A Dunkin’ Donuts on East 14th Street and a Starbucks on Bleecker are joining a grand tradition in New York: food operations with air conditioning and heating units that annoy residents to no end.
Residents near a Dunkin’ Donuts on East 14th Street between avenues A and B have begun complaining about the noise coming from HVAC equipment recently installed on top of the doughnut shop, which is flanked on both sides by apartment buildings.
“It’s annoying,” says Chelsea, a resident of the building who declined to give her last name. “It’s kind of scary at times when I’m alone in the apartment. The street noise tends to quiet down after a certain hour — and we still have to listen to these units.”
In a statement, Dunkin’ Donuts said the HVAC unit was replaced in September and is actually quieter than it used to be.
“The franchisee has advised us that he is currently working with a technician to move an additional compressor unit to reduce the volume even more,” the statement said. “Dunkin’ Donuts is excited to be part of the community and we are committed to resolving the matter with the neighbors.”
There are two complaints currently filed against the Dunkin’ location to the Department of Buildings. One says the fans are blocking the fire escape; the other says that they’re too close to the neighboring buildings to be legal.
Starbucks, Dunkin’ Donuts’ chief rival in the city’s most-ubiquitous-coffee-shop race, isn’t faring much better with its HVAC installations, either.
On October 23, DNAinfo reported that a “slew” of folks had complained to 311 about the noise of the Starbucks at 239 Bleecker.
And in early October, CBS reported that the air conditioning and refrigeration units at a 7-Eleven on Avenue A and East 11th Street were so loud that the owner ended up in hot water with the Environmental Control Board.
So just how does it happen that these HVAC systems of dubious compliance get installed without the city knowing?

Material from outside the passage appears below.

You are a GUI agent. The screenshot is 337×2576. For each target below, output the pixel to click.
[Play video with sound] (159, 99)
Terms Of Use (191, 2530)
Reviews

A Department of Buildings spokesman says that most small renovations happen under a program called “professional and owner certification,” in which a licensed professional — namely, a registered architect or
contractor professional engineer — can file plans for a project by simply offering their word that all elements of the job comply with fire codes and city regulations.
The city will grant the permits to complete the work up front. But if something is done that is not in compliance with the city’s building codes or environmental regulations (or the law), then the pro is “liable for legal or disciplinary actions.”
For example, misconduct can get reported to other state and city agencies. Pros who violate building codes can get slapped with hefty fines. And the DOB can refuse to allow architects or engineers to submit future plans through the fast-track program.
Permits for both the Dunkin’ Donuts and Starbucks renovations were granted under this system. There are currently two complaints against the Dunkin’, which a spokesperson says the DOB will be looking into. Meanwhile, the Starbucks will be facing the Environmental Control Board in December to face complaints that its air conditioner is making more than 42 decibels’ worth of noise.
If they’re found not up to code, the companies will have to bring their systems back into compliance.
The spokesman says the DOB won’t automatically revoke a contractor’s fast-track privileges, but rather, is looking for a “pattern of non-compliance.” According to the city’s administrative code, if architects or engineers either “knowingly or negligently” break the rules once, or “otherwise demonstrate incompetence or a lack of knowledge of applicable laws” twice, they can face penalties that, in addition to exclusion from the fast-track program, can include “audits and monitoring of the registered design professional’s applications and other submissions.”
In other words, these probably won’t be the last noisy HVAC units to see the light of day in NYC.
Correction: An earlier version of this story said that contractors and architects could self-certify their small renovation plans in New York. In fact, self-certification is an option only for state-licensed architects and engineers. The current version reflects the correct text.